> [Provided text]:
^^^^^^^^^^^^^^^^

A Senate Shakeup Could Result In Major Changes In Ny

06.27.14 | Sarah Harnisch

A hydrofracking moratorium, a higher minimum wage, stronger abortion protections and public financing of campaigns would top the agenda for Senate Democrats if they win a majority in November.

The decision late Wednesday by a five-member Senate Independent Democratic Conference to rejoin with Senate Democrats would have an major impact on New York policy. And it set off a war of words Thursday between Republicans and Democrats -- a precursor to a bitter election fight over the next four months.

Democrats, if they win control, would push for other issues that have stalled: providing tuition assistance to immigrants in the country illegally, called the Dream Act; and allowing local governments to set their own minimum wages, up to about $13 an hour. They also want to decriminalize possession of a small amount of marijuana.

“We feel at this juncture we can best achieve those progressive results by forming a new coalition between the Independent Democratic Conference and the Democratic conference,” IDC Leader Jeff Klein, D-Bronx, said Thursday on “The Capitol Pressroom,” a public radio show.

Republicans are warning it would hurt upstate if New York City Democrats regain control, while Democrats say a majority of New Yorkers supports their policy initiatives. Gov. Andrew Cuomo and New York City Mayor Bill de Blasio, a champion for unions and liberals, brokered the deal.

“I think it ultimately does have a very negative impact on upstate," Sen. Thomas Libous, R-Binghamton, said Thursday. "It’s basically Mayor de Blasio just doesn’t want to run New York City, he wants to run upstate New York and New York City, and some of things he represents is not what we represent in upstate.”

Senate Republican Leader Dean Skelos, R-Nassau County, on Thursday knocked Cuomo, who Skelos has worked with and has praised since Cuomo took office in 2011. It was perhaps his sharpest comments yet toward Cuomo.

“The most surprising thing in all of this is the governor’s total capitulation to the Working Families Party and abdicating his position as the number one Democrat in the state to Bill de Blasio,” Skelos told Gannett’s Albany Bureau. De Blasio “would become the de facto governor of the state.”

Democrats said their policies would boost the state, such as increasing the minimum wage from $9 an hour at the end of next year to $10.10 an hour perhaps in early 2015. Local governments could increase it further, to $13 an hour.

“I believe this is a critical step forward toward increasing the minimum wage, expanding affordable housing, ensuring women’s equality, passing the DREAM Act and advancing other core values,” De Blasio said in a statement. “I look forward to working with the new majority coalition to move forward on a progressive agenda for New York City and our state.”

Democrats would control all branches of state government when the legislative session resumes in January, if Cuomo and Democrats win election this fall. Democrats hold a wide majority in the Assembly.

Klein, who represents parts of lower Westchester County, said too many issues important to Democrats have stalled in recent months under the current Senate leadership of Republicans and the IDC.

^^^^^^^^^^^^^^^^

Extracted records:

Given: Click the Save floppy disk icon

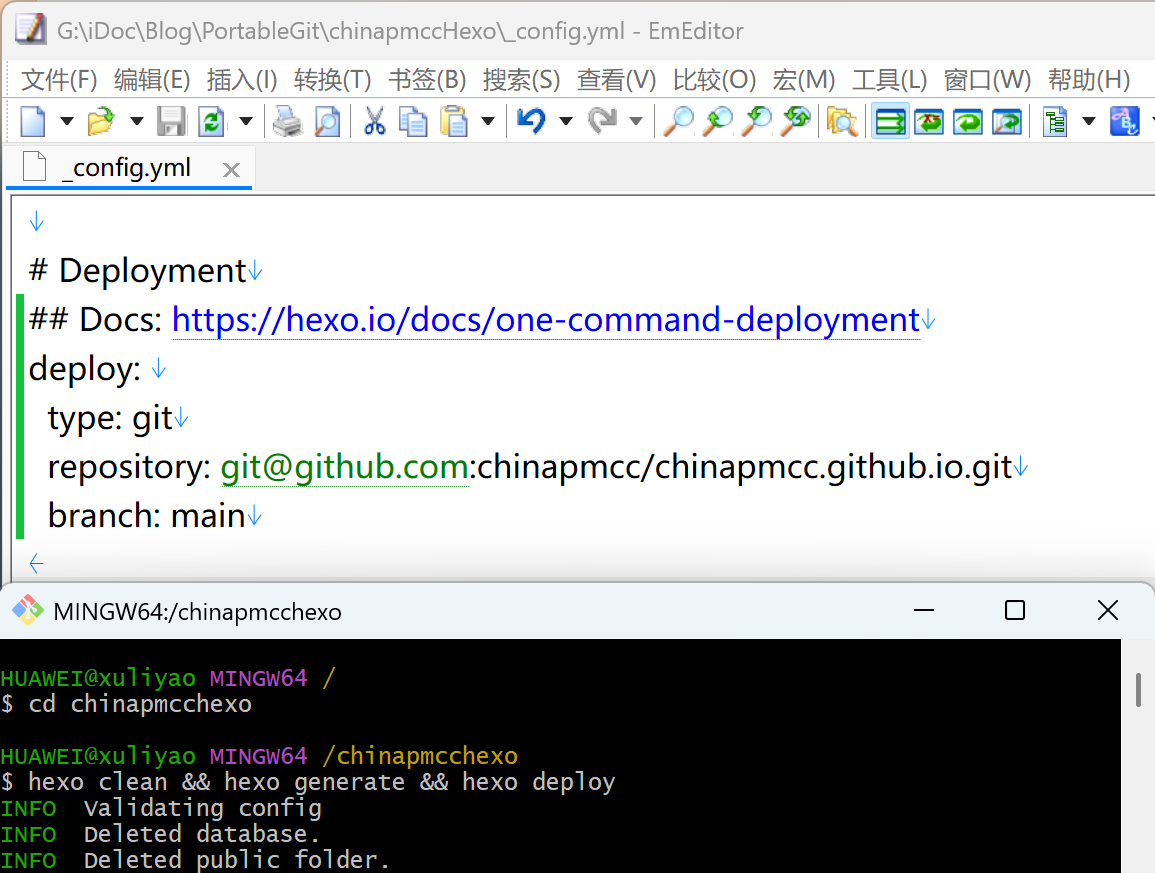Looking at the screenshot, I should coord(171,122).
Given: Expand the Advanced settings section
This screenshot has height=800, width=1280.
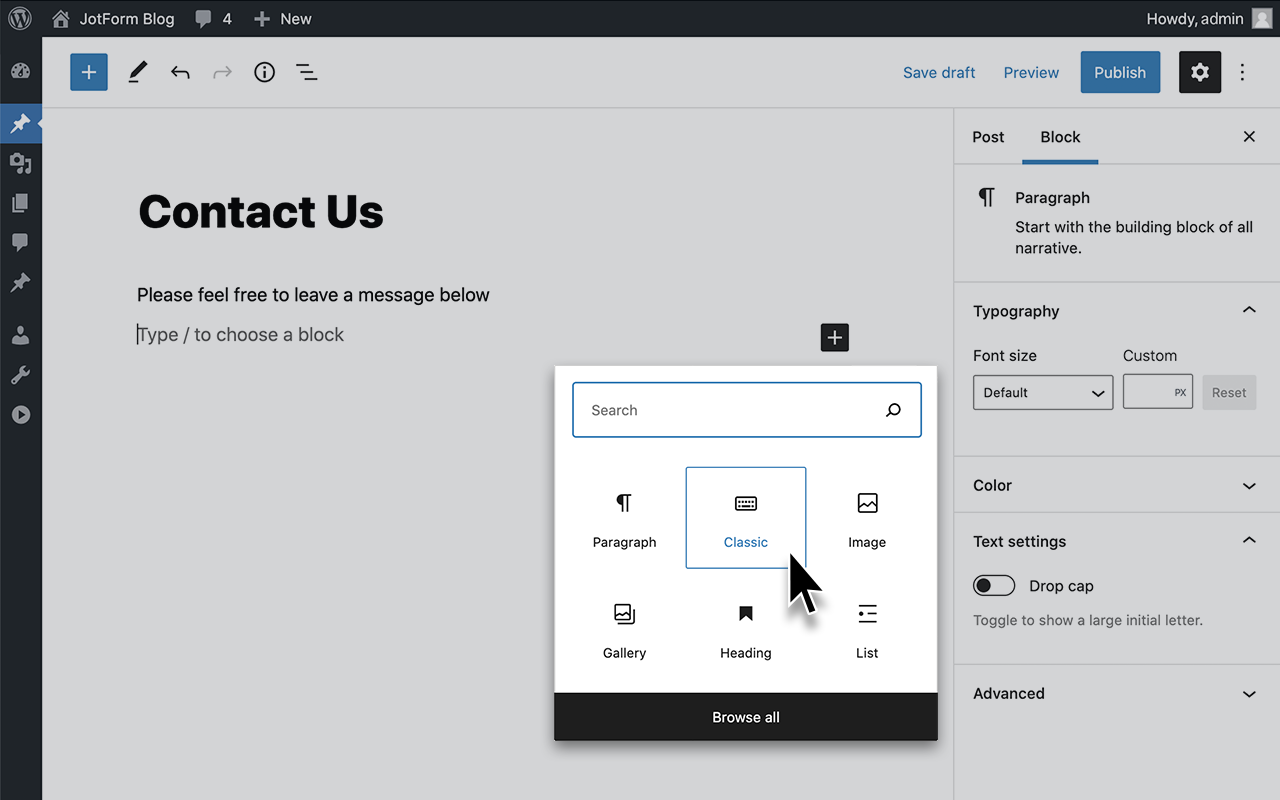Looking at the screenshot, I should tap(1115, 693).
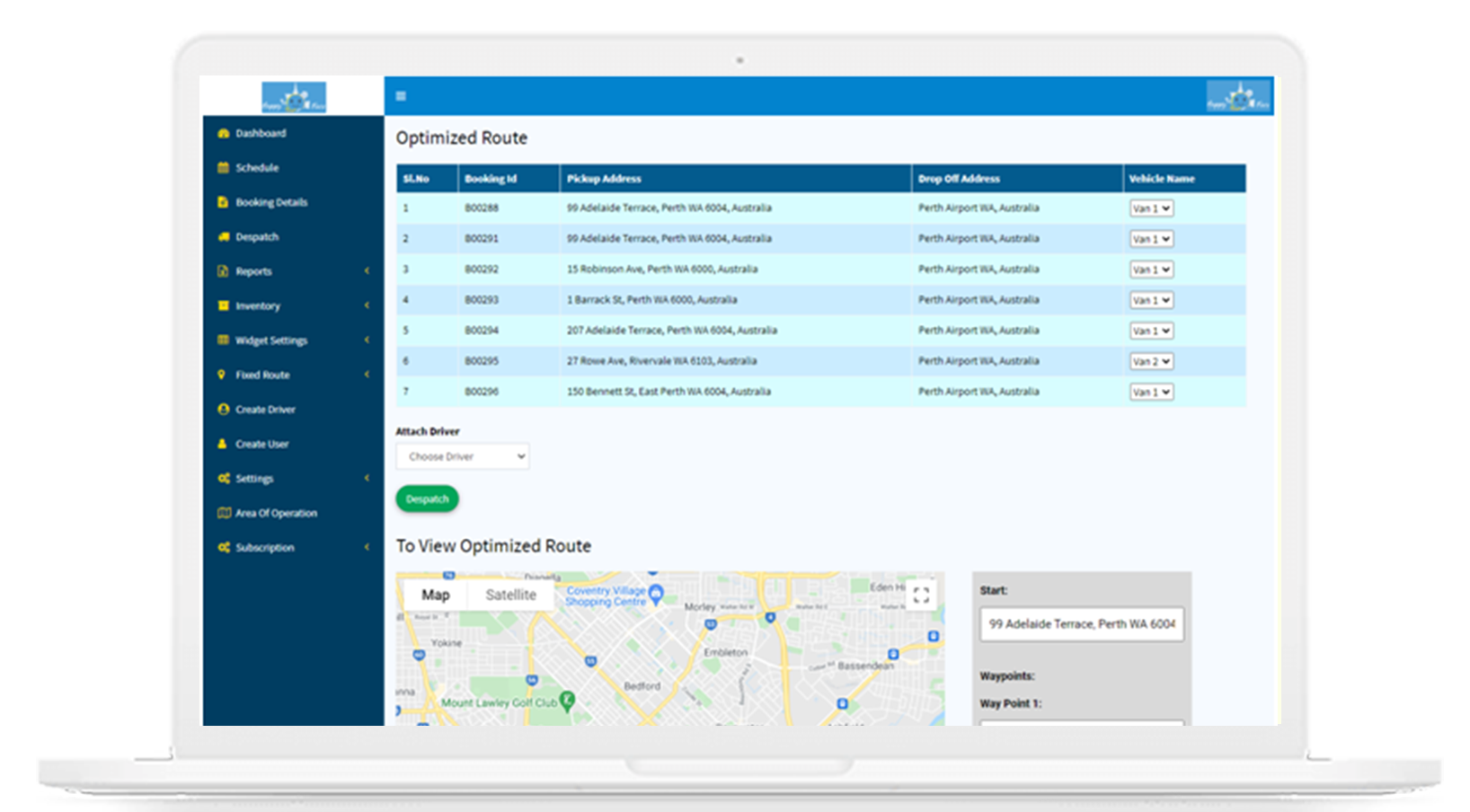This screenshot has height=812, width=1470.
Task: Open the Vehicle Name dropdown for booking B00295
Action: [1151, 361]
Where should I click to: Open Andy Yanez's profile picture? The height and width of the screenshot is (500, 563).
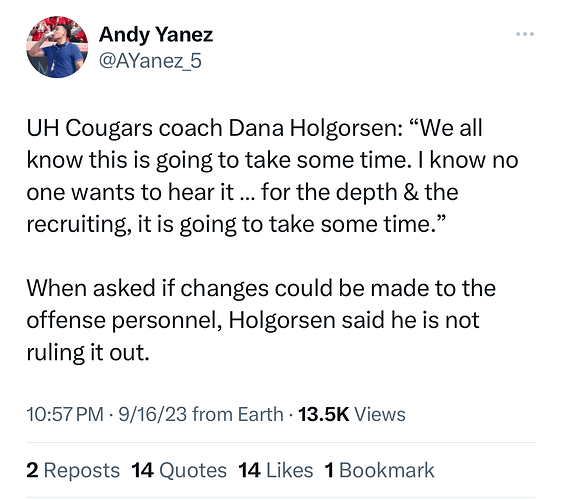click(57, 47)
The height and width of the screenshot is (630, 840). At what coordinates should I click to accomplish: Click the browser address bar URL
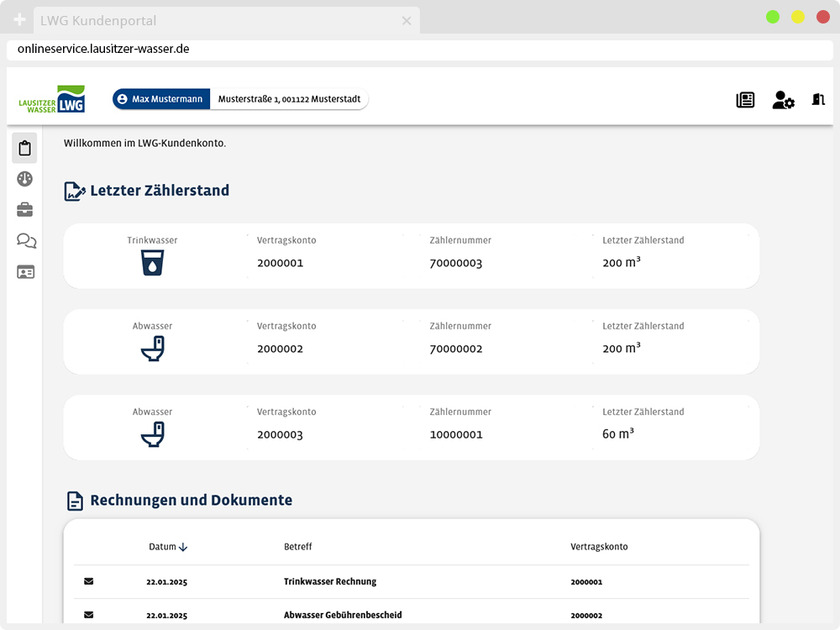(104, 49)
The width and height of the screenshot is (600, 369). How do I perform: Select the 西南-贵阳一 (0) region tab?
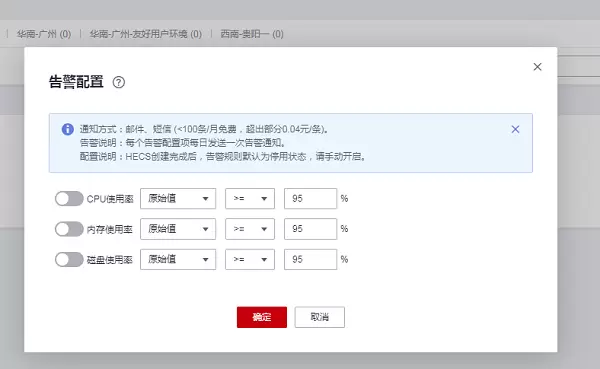click(252, 34)
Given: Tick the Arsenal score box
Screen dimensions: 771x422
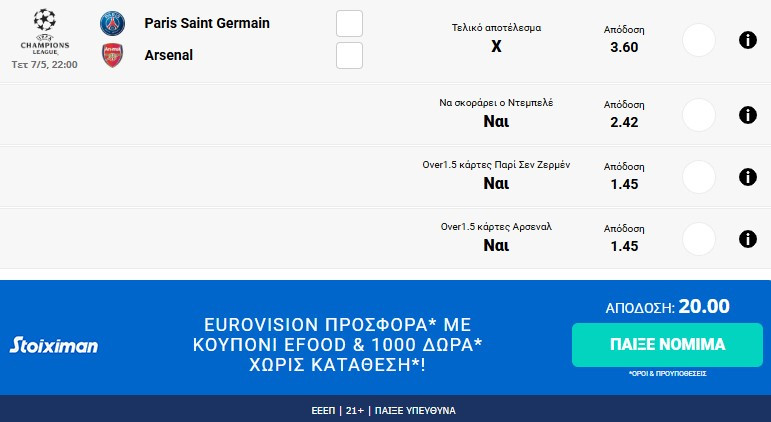Looking at the screenshot, I should (349, 55).
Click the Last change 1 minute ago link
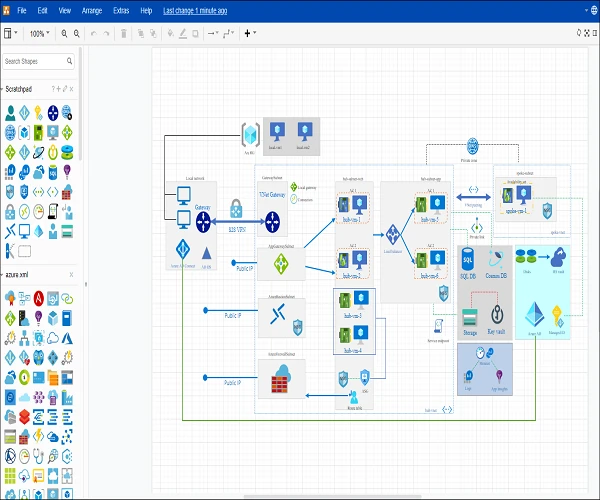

^^^^^^^^^^^^^^^^

> [Exercise prompt]: Pick up the article on the New York Senate shakeup and continue it from the last sentence shown. The material above plays no part in what comes next.

> [Written response]:
Klein said he will look to share the Senate presidency with Democratic Leader Andrea Stewart-Cousins, D-Yonkers. The arrangement would be similar to the one he’s had with Skelos since 2013. They had to agree on what bills to bring to the floor for a vote.

Sen. David Carlucci, D-Clarkstown, Rockland County, dismissed the idea that the new coalition would hurt upstate. The last time Democrats held the Senate majority in 2009 and 2010 it was marred by infighting, scandals and a monthlong leadership stalemate. Republicans charged that Democrats installed a variety of new taxes, including an unpopular payroll tax in the New York City area.

“I think people have learned the lessons of what happened there, and will do everything possible to avoid that gridlock and the harmful legislation that got passed,” Carlucci said.

Carlucci faced a potential primary if he didn’t dump Senate Republicans -- further impetus for him to push for a deal with Democrats.

“For me, locally, I want to avoid a Democratic primary, one that would be a just a distraction from making sure that we’re delivering results for people in New York,” Carlucci said.

Who controls the Senate will come down to a fierce battle in the November elections. It takes a 32-seat majority to control the Senate, and after the last election in 2012, Democrats controlled 32 seats and Republicans had 31 seats.

But Democrats didn’t have a functioning majority after the 2012 elections because the IDC joined with Republicans to share power.

Republicans vowed to win the 32 seats needed to maintain a majority. There are about a half dozen keys seats in western New York, the Hudson Valley and Long Island that will be battleground races.

Sen. Joseph Robach, R-Greece, Monroe County, charged that Democrats from New York City would neglect upstate.

"In the past four years the Senate Majority Coalition has worked for regional balance, lowered income taxes, ensured a fair distribution of resources and worked collaboratively to restore fiscal sanity to our state,” Robach said in a statement.

Karen Scharff, co-chair of the Working Families Party, said voters largely support the party’s initiatives.

“The issues that we’re talking about are issues that the vast majority of New Yorkers agree with us on,” Scharff, who heads Citizen Action, said on “The Capitol Pressroom.” “So I feel that the voters are on our side.”